● Entries supplied
╭──

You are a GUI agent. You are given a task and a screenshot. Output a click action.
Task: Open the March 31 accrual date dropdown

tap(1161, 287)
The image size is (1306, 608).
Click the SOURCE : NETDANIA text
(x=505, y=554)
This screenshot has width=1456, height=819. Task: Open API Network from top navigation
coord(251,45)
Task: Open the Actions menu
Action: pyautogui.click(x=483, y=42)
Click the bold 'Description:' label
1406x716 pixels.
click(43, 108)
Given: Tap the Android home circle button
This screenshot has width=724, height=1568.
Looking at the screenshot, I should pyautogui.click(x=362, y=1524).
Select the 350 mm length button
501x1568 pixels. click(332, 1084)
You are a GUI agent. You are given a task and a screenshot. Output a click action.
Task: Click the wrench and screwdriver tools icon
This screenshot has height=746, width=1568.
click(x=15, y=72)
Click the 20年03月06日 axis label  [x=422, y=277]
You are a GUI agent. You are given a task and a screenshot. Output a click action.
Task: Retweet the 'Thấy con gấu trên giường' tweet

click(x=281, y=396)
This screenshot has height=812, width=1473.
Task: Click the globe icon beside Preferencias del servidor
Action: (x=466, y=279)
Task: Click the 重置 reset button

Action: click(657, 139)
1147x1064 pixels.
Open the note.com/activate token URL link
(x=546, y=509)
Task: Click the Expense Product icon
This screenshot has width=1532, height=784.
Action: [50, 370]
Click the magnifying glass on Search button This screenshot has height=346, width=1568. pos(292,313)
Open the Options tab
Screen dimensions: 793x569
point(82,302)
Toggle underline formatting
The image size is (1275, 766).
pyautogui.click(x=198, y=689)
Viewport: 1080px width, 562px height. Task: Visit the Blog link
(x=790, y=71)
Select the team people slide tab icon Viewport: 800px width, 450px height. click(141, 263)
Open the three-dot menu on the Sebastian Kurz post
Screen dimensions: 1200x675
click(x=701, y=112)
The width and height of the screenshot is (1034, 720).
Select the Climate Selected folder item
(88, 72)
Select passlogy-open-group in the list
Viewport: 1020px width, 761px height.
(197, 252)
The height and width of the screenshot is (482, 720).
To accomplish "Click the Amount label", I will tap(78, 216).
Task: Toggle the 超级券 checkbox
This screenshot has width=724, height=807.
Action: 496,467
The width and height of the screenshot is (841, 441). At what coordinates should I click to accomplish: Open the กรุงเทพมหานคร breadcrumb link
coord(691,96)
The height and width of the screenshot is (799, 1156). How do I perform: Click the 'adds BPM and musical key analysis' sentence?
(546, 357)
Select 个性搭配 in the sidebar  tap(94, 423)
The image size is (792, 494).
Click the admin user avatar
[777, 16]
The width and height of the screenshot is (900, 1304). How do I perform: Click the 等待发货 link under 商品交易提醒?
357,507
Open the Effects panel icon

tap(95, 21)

╰──

● Required action
The line containing "This screenshot has width=724, height=807." and all lines after it, to the end of the records, are to be output exactly and alone.

● Response to the exercise
This screenshot has width=724, height=807.
Action: 496,467
The width and height of the screenshot is (841, 441). At what coordinates should I click to accomplish: Open the กรุงเทพมหานคร breadcrumb link
coord(691,96)
The height and width of the screenshot is (799, 1156). How do I perform: Click the 'adds BPM and musical key analysis' sentence?
(546, 357)
Select 个性搭配 in the sidebar  tap(94, 423)
The image size is (792, 494).
Click the admin user avatar
[777, 16]
The width and height of the screenshot is (900, 1304). How do I perform: Click the 等待发货 link under 商品交易提醒?
357,507
Open the Effects panel icon

tap(95, 21)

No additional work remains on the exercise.